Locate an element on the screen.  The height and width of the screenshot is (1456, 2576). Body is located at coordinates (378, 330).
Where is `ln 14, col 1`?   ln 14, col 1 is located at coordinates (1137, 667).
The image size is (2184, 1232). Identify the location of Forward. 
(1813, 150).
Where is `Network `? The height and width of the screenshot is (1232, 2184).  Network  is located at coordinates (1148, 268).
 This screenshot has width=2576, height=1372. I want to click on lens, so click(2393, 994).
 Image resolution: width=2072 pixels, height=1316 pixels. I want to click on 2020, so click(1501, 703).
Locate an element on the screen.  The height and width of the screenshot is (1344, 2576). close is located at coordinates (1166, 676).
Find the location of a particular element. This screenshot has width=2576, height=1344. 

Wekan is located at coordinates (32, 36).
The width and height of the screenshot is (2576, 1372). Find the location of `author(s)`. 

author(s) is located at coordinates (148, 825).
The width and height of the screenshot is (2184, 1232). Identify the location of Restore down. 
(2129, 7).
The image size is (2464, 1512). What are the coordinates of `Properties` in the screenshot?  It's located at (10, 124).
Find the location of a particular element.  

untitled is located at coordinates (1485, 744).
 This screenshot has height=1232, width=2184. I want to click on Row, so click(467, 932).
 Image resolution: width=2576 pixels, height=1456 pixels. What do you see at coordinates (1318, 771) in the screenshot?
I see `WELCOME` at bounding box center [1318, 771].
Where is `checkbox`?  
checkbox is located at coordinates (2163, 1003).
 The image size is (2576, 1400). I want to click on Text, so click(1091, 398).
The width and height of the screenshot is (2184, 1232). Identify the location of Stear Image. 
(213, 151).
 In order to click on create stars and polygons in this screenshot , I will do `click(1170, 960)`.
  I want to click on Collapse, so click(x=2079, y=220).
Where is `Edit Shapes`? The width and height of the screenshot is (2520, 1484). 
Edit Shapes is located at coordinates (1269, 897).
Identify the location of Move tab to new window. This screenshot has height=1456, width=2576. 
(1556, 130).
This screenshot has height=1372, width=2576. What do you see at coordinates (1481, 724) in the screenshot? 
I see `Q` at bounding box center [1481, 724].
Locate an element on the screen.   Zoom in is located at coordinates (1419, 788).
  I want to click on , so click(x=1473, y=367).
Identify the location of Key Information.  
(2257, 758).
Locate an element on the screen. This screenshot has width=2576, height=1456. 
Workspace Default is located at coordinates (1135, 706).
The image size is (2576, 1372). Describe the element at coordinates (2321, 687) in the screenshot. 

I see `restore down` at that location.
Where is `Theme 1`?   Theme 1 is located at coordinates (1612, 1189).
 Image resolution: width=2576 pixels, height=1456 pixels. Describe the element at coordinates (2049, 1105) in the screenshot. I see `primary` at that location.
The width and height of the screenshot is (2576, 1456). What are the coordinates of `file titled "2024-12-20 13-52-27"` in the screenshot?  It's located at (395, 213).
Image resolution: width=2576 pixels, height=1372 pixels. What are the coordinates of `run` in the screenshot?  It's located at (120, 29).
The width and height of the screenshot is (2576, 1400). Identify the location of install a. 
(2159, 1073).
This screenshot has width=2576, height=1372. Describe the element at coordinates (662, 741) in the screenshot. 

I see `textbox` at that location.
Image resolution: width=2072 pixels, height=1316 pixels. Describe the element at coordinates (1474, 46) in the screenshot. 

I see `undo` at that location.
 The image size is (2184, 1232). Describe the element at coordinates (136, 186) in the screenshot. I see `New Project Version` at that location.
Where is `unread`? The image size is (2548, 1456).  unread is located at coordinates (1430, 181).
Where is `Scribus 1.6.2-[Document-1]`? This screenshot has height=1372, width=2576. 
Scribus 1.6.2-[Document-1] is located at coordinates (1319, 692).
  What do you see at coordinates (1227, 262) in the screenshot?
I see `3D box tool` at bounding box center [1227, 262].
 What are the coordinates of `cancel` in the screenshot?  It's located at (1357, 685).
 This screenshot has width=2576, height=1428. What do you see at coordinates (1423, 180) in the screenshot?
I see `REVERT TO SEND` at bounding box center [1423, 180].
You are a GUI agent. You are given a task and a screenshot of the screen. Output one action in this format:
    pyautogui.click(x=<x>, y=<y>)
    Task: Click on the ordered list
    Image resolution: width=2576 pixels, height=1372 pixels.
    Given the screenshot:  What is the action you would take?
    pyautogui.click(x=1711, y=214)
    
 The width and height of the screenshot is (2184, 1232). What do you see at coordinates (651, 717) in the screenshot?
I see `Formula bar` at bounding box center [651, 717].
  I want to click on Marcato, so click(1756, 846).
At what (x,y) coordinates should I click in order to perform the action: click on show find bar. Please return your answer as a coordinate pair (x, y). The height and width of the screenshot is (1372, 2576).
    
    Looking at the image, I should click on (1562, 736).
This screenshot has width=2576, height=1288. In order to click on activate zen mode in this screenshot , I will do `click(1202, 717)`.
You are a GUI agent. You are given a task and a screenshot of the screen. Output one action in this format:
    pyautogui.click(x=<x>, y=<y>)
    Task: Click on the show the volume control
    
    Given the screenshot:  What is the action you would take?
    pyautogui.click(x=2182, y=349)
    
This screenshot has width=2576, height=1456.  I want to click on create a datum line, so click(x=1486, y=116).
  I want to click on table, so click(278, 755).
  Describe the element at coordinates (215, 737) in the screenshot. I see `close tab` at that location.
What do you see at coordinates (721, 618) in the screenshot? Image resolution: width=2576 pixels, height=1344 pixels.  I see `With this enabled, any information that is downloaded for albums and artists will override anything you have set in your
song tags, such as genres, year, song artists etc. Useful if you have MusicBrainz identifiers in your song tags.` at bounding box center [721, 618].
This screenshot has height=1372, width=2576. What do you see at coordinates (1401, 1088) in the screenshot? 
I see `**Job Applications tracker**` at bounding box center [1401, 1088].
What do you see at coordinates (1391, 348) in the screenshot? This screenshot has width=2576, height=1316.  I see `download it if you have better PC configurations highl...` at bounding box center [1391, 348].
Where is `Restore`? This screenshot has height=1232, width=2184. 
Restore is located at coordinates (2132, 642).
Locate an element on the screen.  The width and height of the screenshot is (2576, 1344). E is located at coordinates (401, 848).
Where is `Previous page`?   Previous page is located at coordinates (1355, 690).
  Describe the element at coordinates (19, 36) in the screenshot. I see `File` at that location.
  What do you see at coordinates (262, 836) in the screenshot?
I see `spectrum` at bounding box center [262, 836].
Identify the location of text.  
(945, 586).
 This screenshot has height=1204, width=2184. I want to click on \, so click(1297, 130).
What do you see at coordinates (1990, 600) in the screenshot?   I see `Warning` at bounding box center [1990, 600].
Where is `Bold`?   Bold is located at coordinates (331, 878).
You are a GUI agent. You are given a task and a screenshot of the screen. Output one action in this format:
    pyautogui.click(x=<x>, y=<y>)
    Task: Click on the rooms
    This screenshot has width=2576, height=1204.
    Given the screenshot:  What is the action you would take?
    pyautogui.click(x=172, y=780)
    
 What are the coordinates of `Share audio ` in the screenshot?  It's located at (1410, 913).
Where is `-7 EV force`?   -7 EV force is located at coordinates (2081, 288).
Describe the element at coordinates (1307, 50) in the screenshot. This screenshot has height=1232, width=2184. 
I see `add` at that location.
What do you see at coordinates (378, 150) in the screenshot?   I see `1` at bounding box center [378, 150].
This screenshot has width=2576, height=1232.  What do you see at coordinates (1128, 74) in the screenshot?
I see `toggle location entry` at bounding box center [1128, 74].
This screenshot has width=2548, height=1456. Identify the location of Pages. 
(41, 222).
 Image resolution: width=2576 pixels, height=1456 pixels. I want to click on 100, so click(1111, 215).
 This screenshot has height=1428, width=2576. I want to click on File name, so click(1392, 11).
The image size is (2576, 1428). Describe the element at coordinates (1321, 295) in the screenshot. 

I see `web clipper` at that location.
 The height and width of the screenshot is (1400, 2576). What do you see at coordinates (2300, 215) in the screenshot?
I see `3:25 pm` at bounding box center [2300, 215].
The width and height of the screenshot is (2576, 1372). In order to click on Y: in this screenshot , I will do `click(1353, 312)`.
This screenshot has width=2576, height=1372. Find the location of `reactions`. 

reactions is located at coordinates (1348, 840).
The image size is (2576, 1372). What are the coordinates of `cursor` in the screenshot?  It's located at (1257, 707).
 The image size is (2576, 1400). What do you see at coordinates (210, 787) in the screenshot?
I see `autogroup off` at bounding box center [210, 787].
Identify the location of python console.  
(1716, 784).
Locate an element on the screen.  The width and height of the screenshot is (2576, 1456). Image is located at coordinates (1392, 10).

━━━━━━━━━━━━━━━━━━━━

WHAT THIS TASK INVOLVES:
Convert the entries from the line with "coordinates (1148, 268)." to the line with "This screenshot has width=2576, height=1372. I" into a JSON list of strings, with one string per line and any blank lines skipped.

EXERCISE ANSWER:
[
  "Where is `Network `? The height and width of the screenshot is (1232, 2184).  Network  is located at coordinates (1148, 268).",
  " This screenshot has width=2576, height=1372. I want to click on lens, so click(2393, 994)."
]